*PASSAGE*:
--------
For a faster edit-compile-test cycle, you can build a TFTP-bootable
image instead of flashing. In your device configuration add

.. code-block:: nix

  imports = [
    ./modules/tftpboot.nix
  ];

and then build ``outputs.tftpboot``. This creates a file in
``result/`` called ``boot.scr``, which you can copy and paste into
U-Boot to transfer the kernel and filesystem over TFTP and boot the
kernel from RAM.


.. _bng:

Networking
==========

You probably don't want to be testing a device that might serve DHCP,
DNS and routing protocols on the same LAN as you (or your colleagues,
employees, or family) are using for anything else, because it will
interfere. You also might want to test the device against an
"upstream" connection without having to unplug your regular home
router from the internet so you can borrow the cable/fibre/DSL.
--------
*RECORDS SHOWN*:
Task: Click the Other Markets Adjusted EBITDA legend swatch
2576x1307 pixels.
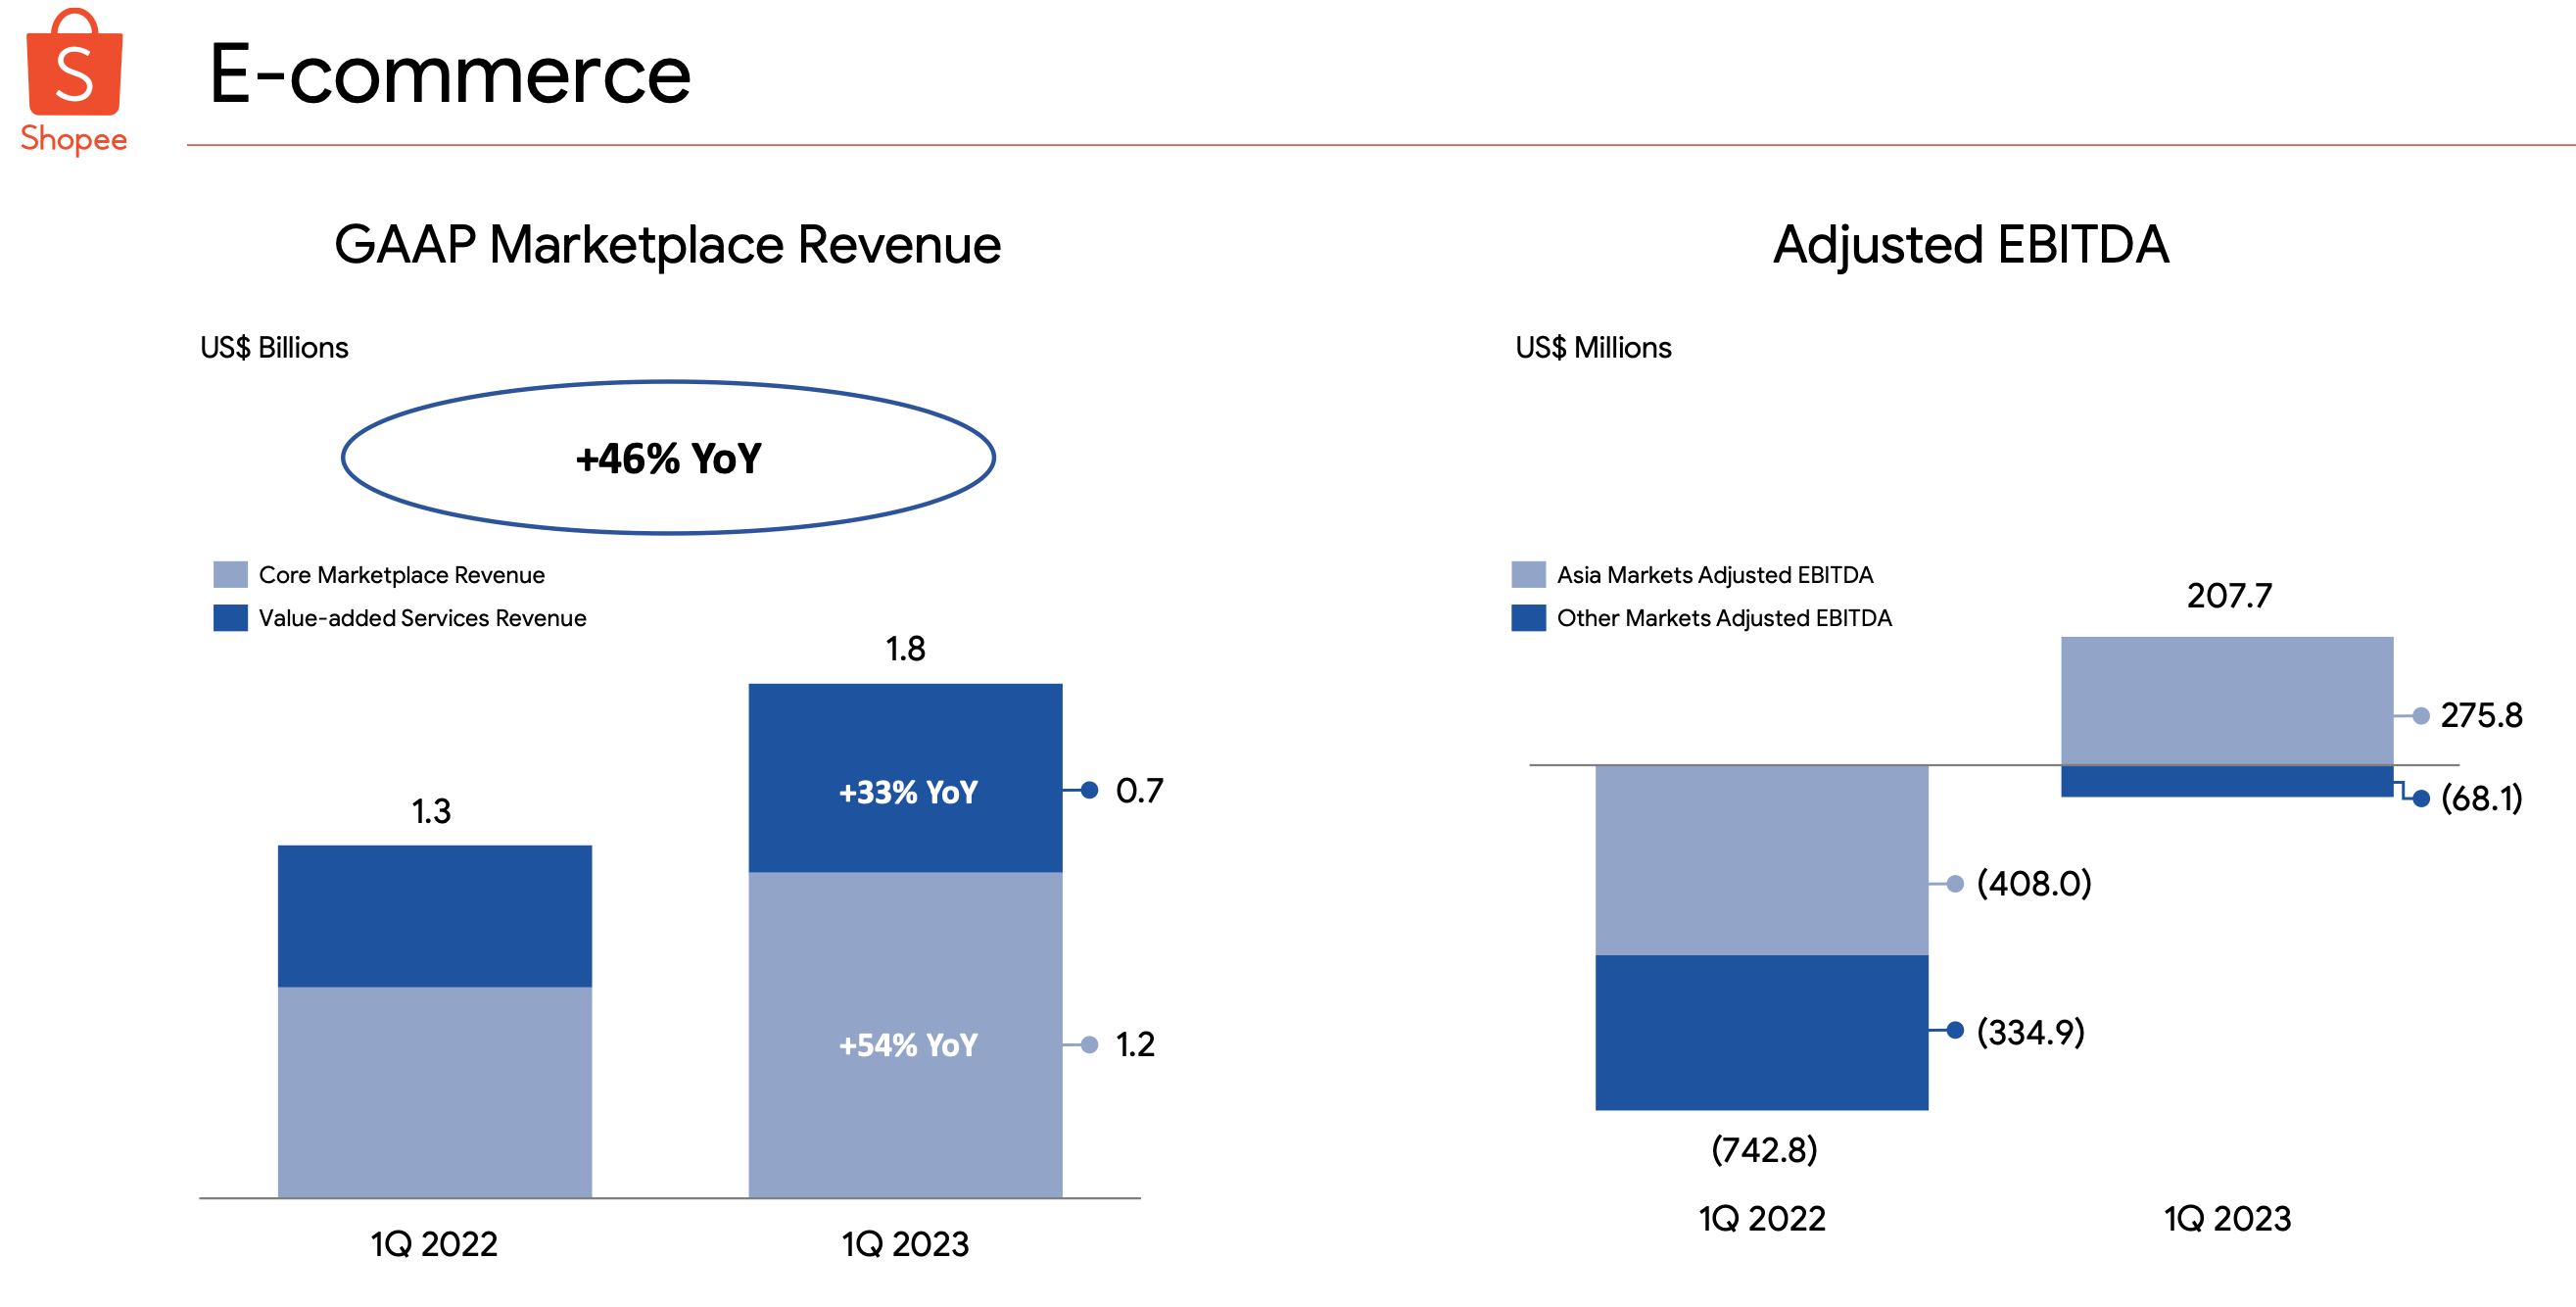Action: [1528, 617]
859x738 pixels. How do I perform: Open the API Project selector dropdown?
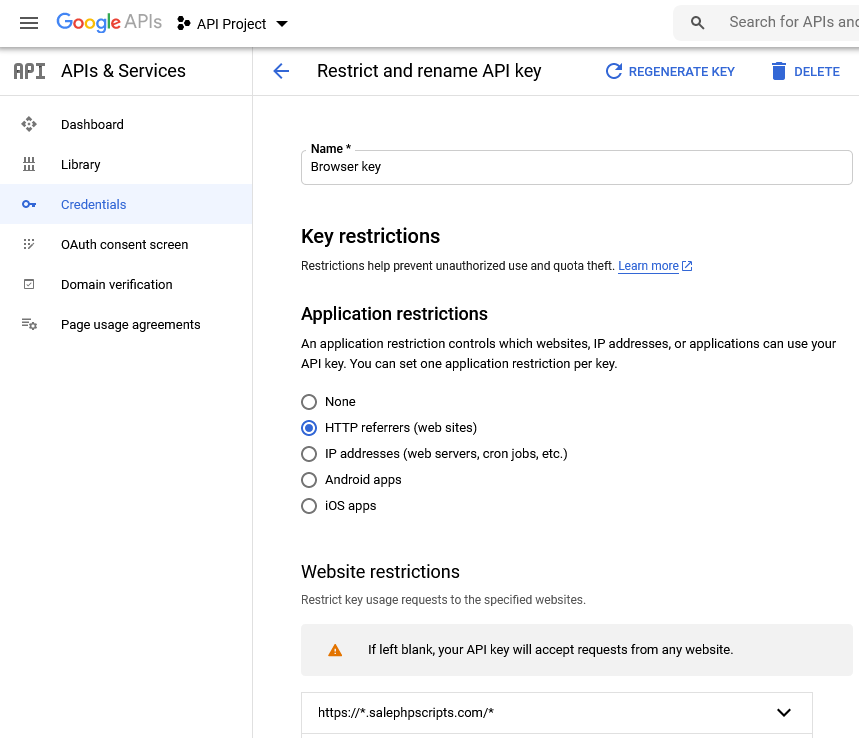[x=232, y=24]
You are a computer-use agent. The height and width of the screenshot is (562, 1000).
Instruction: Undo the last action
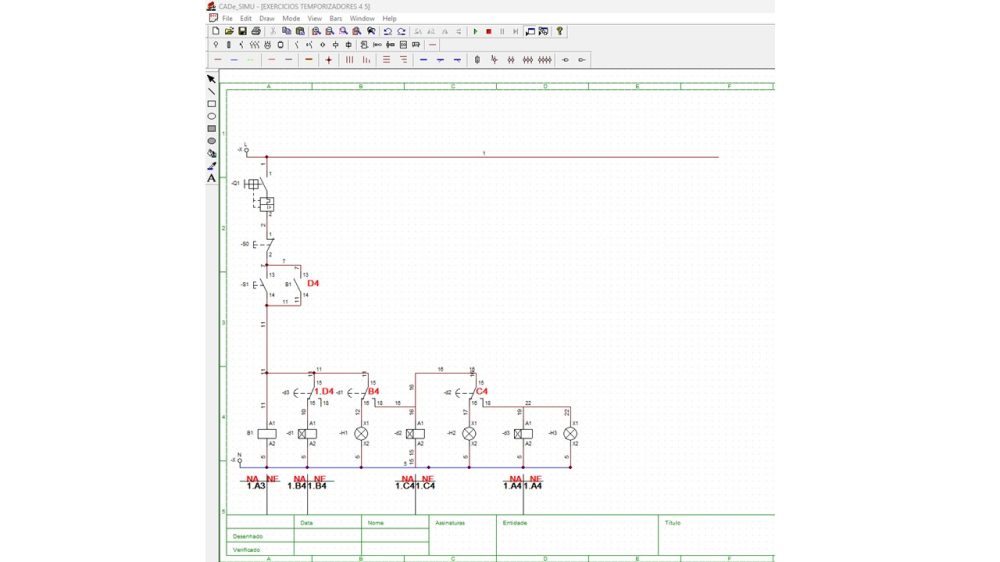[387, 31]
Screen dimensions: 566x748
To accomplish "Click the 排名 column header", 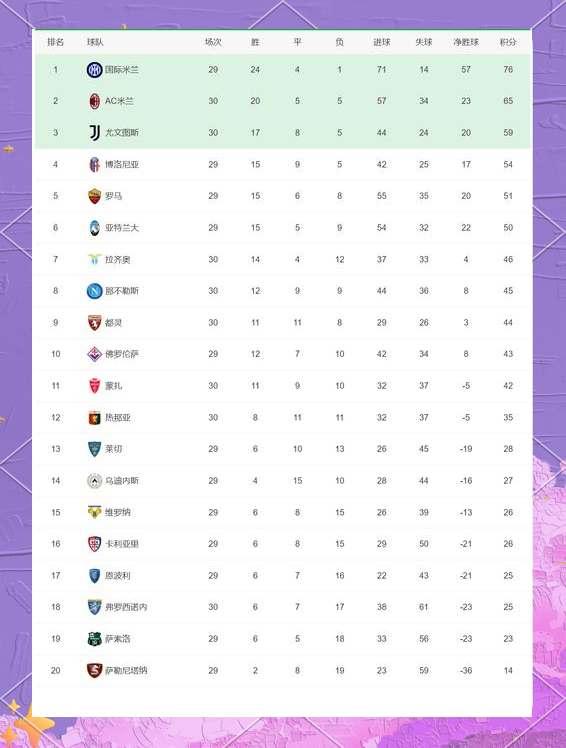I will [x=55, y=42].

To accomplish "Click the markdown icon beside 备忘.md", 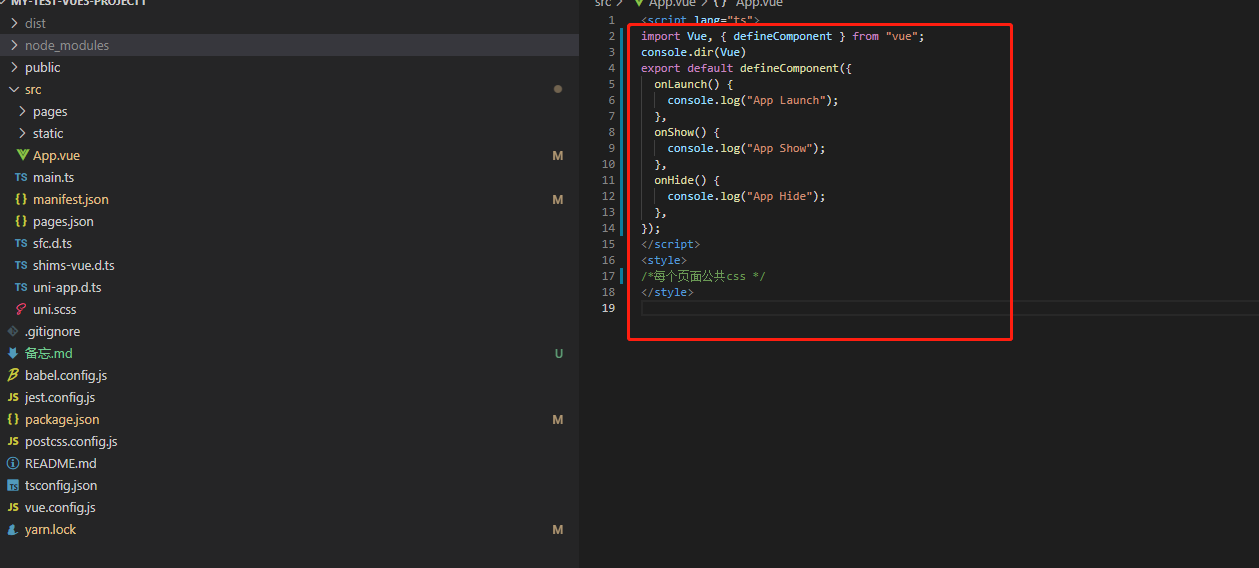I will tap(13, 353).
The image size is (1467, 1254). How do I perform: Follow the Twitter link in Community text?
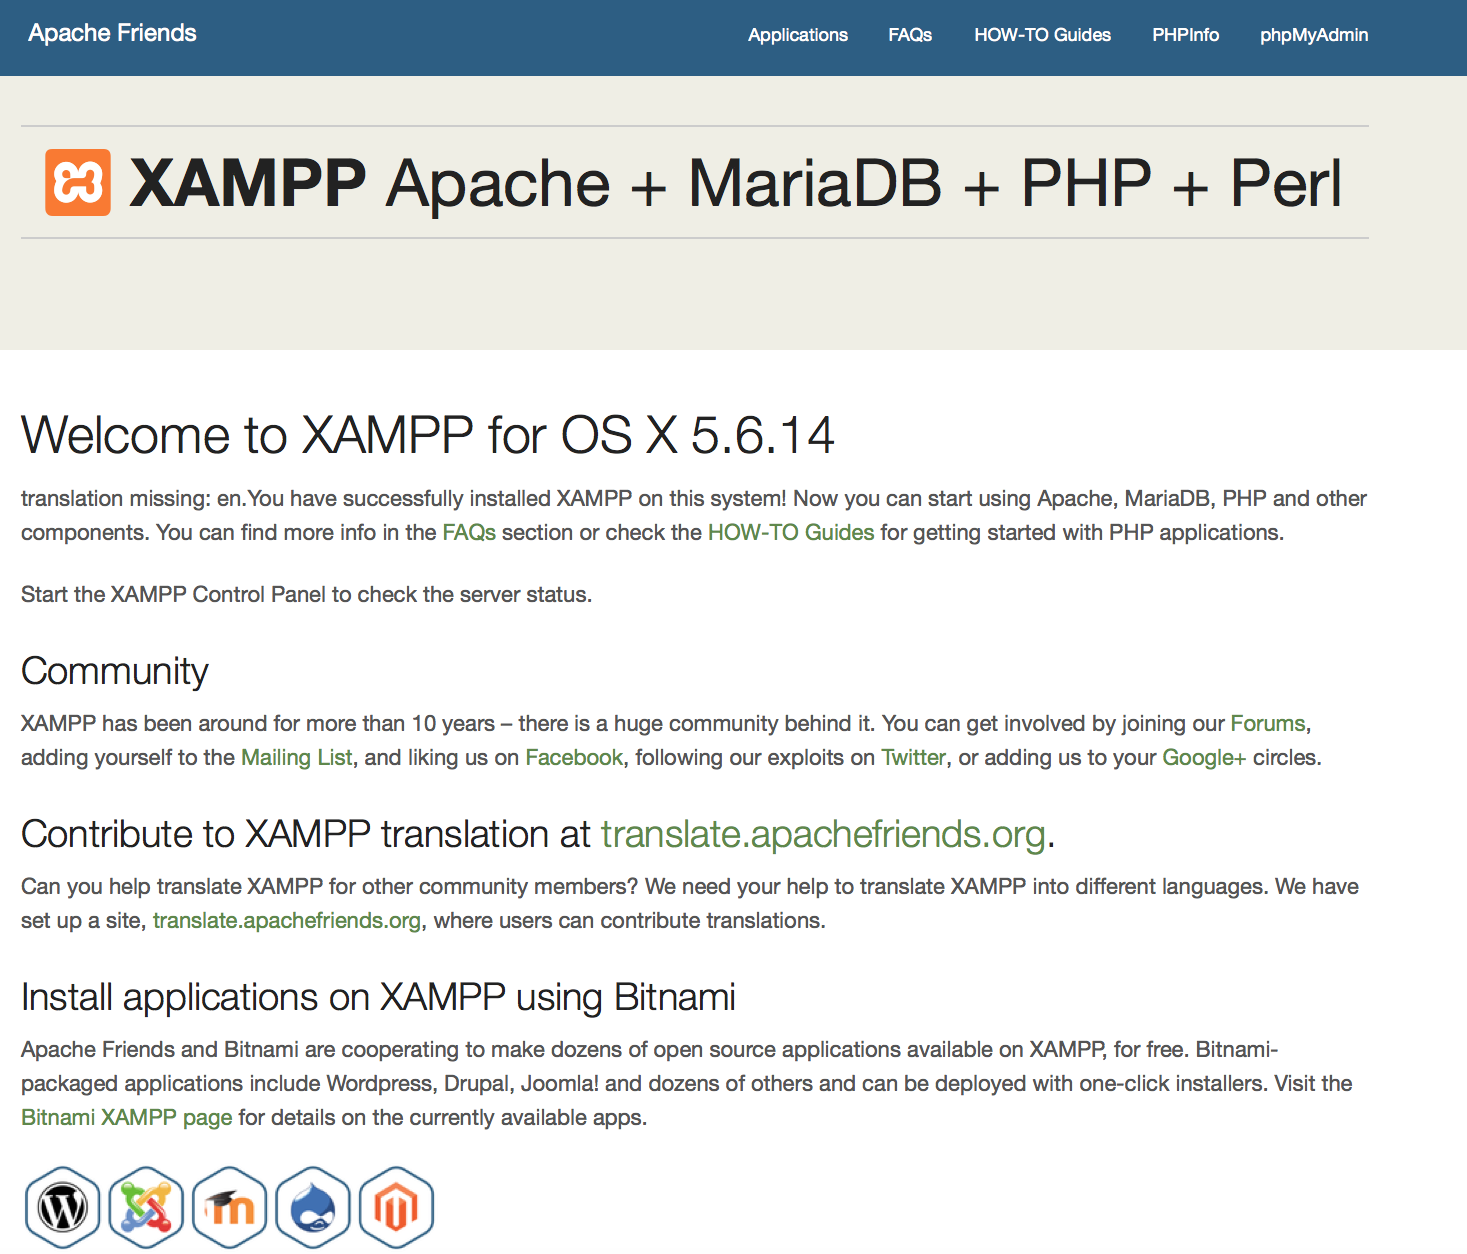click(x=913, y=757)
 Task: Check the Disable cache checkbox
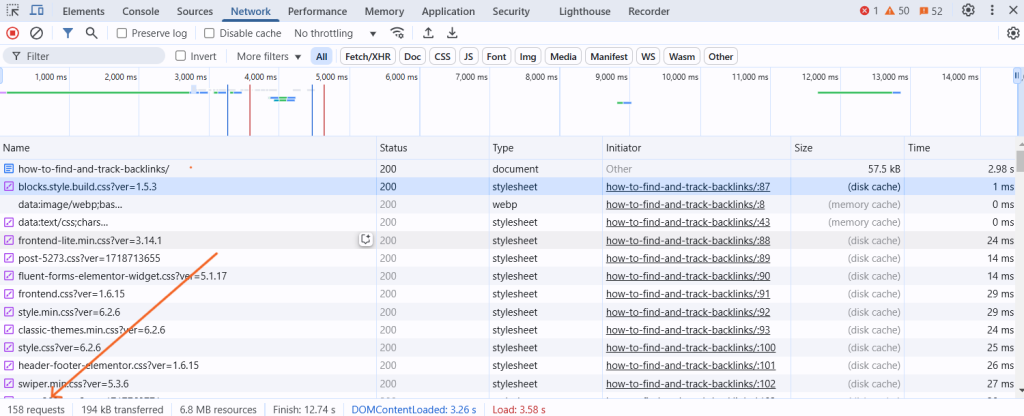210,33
--------
*EXERCISE SET*:
(A) Translate this sentence from the passage on test setups into Spanish: "You also might want to test the device against an 'upstream' connection without having to unplug your regular home router from the internet so you can borrow the cable/fibre/DSL."
(B) Carry on the passage on test setups from its final sentence.

*EXPECTED RESULTS*:
(A) También es posible que quieras probar el dispositivo con una conexión «upstream» sin tener que desconectar de internet tu router doméstico habitual para poder usar prestado el cable/fibra/DSL.

(B)
``bordervm`` is included for this purpose. You will need

* a Linux machine with a spare (PCI or USB) ethernet device which you can dedicate to Liminix

* an L2TP service such as https://www.aa.net.uk/broadband/l2tp-service/

You need to "hide" the Ethernet device from the host - for PCI this
means configuring it for VFIO passthru; for USB you need to unload the
module(s) it uses. I have this segment in configuration.nix which you
may be able to adapt:

.. code-block:: nix

  boot = {
    kernelParams = [ "intel_iommu=on" ];
    kernelModules = [
      "kvm-intel" "vfio_virqfd" "vfio_pci" "vfio_iommu_type1" "vfio"
    ];

    postBootCommands = ''
      # modprobe -i vfio-pci
      # echo vfio-pci > /sys/bus/pci/devices/0000:01:00.0/driver_override
    '';
    blacklistedKernelModules = [
      "r8153_ecm" "cdc_ether"
    ];
  };
  services.udev.extraRules = ''
    SUBSYSTEM=="usb", ATTRS{idVendor}=="0bda", ATTRS{idProduct}=="8153", OWNER="dan"
  '';

Then
you can execute :command:`run-border-vm` in a ``buildEnv`` shell,
which starts up QEMU using the NixOS configuration in
:file:`bordervm-configuration.nix`.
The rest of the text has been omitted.